(Saved data entries)

· · · · ·

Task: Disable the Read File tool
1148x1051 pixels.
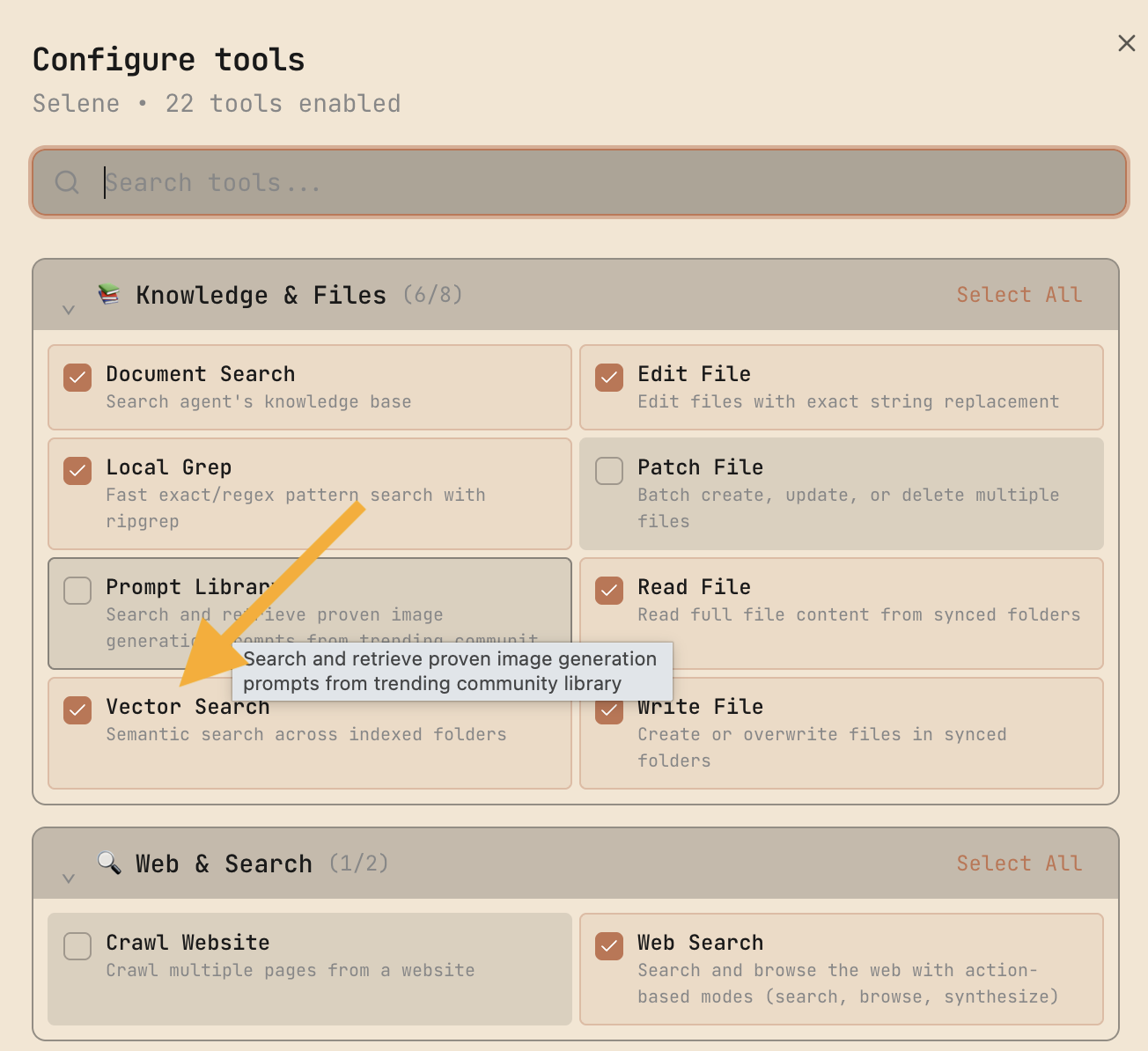Action: pos(608,591)
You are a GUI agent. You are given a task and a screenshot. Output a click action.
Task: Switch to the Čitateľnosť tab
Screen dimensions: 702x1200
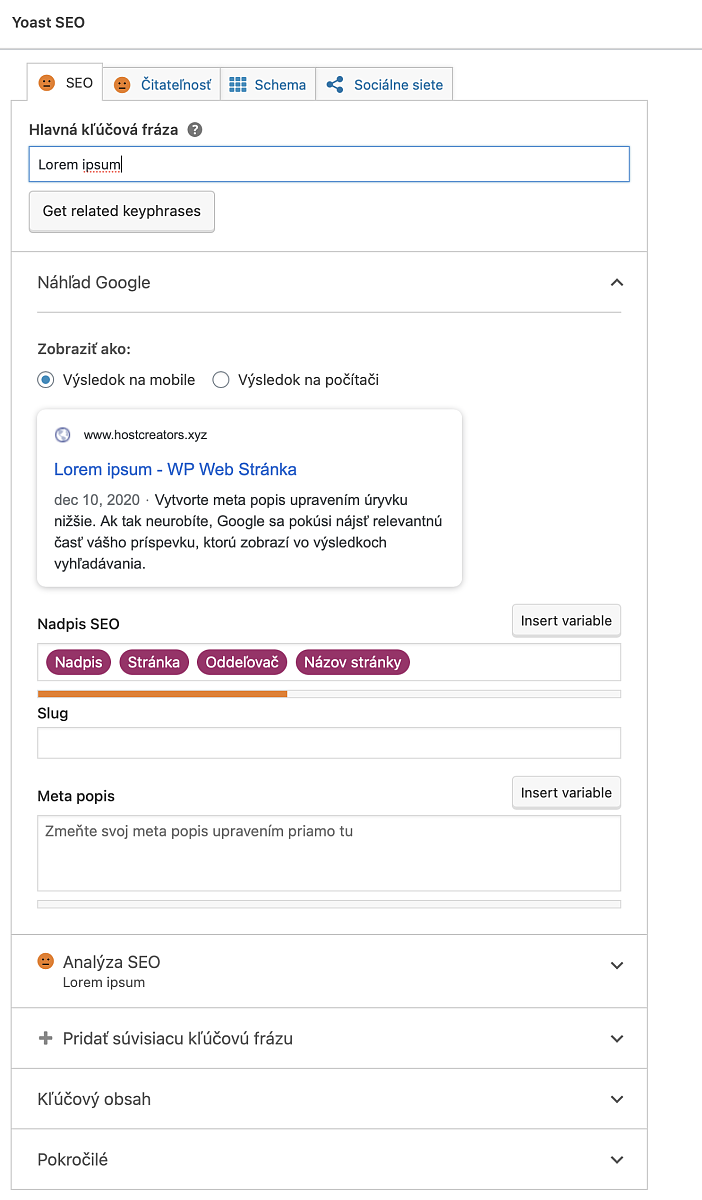click(162, 85)
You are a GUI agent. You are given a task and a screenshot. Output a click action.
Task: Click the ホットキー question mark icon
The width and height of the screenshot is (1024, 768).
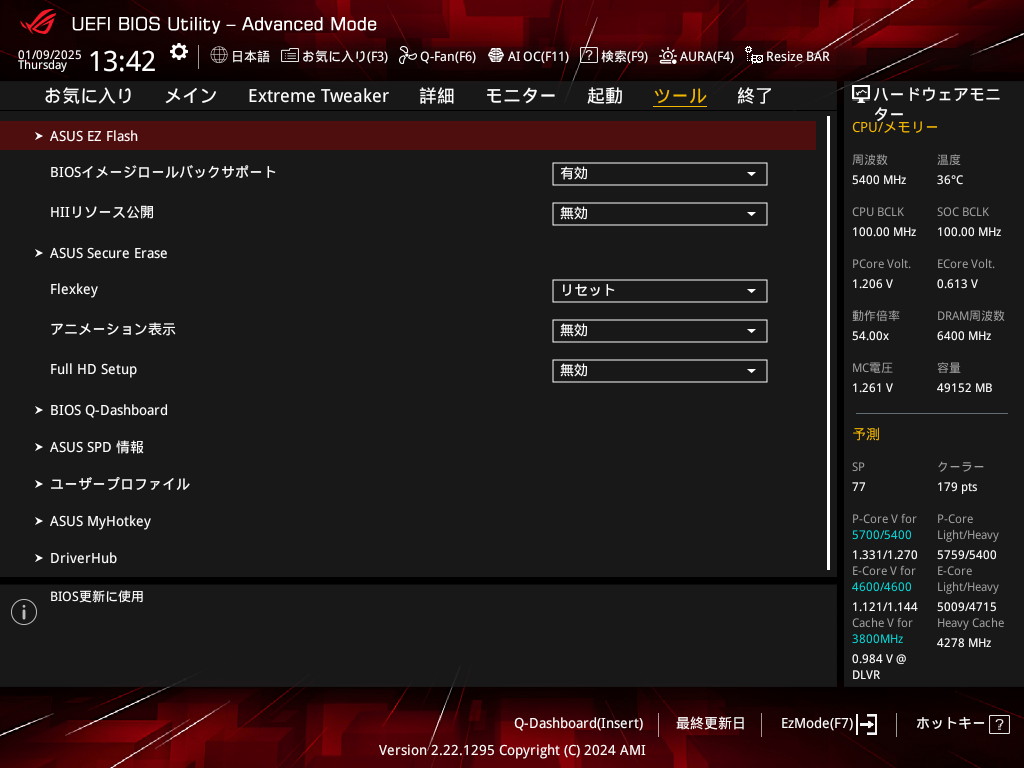coord(998,724)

· · · · ·

• What to work on
Apart from the pictures, every record must be set down exactly.

• Output below
Task: Disable the Read File tool
1148x1051 pixels.
Action: pos(608,591)
You are a GUI agent. You are given a task and a screenshot. Output a click action.
Task: Switch to the Čitateľnosť tab
Screen dimensions: 702x1200
click(162, 85)
You are a GUI agent. You are given a task and a screenshot. Output a click action.
Task: Click the ホットキー question mark icon
The width and height of the screenshot is (1024, 768).
coord(998,724)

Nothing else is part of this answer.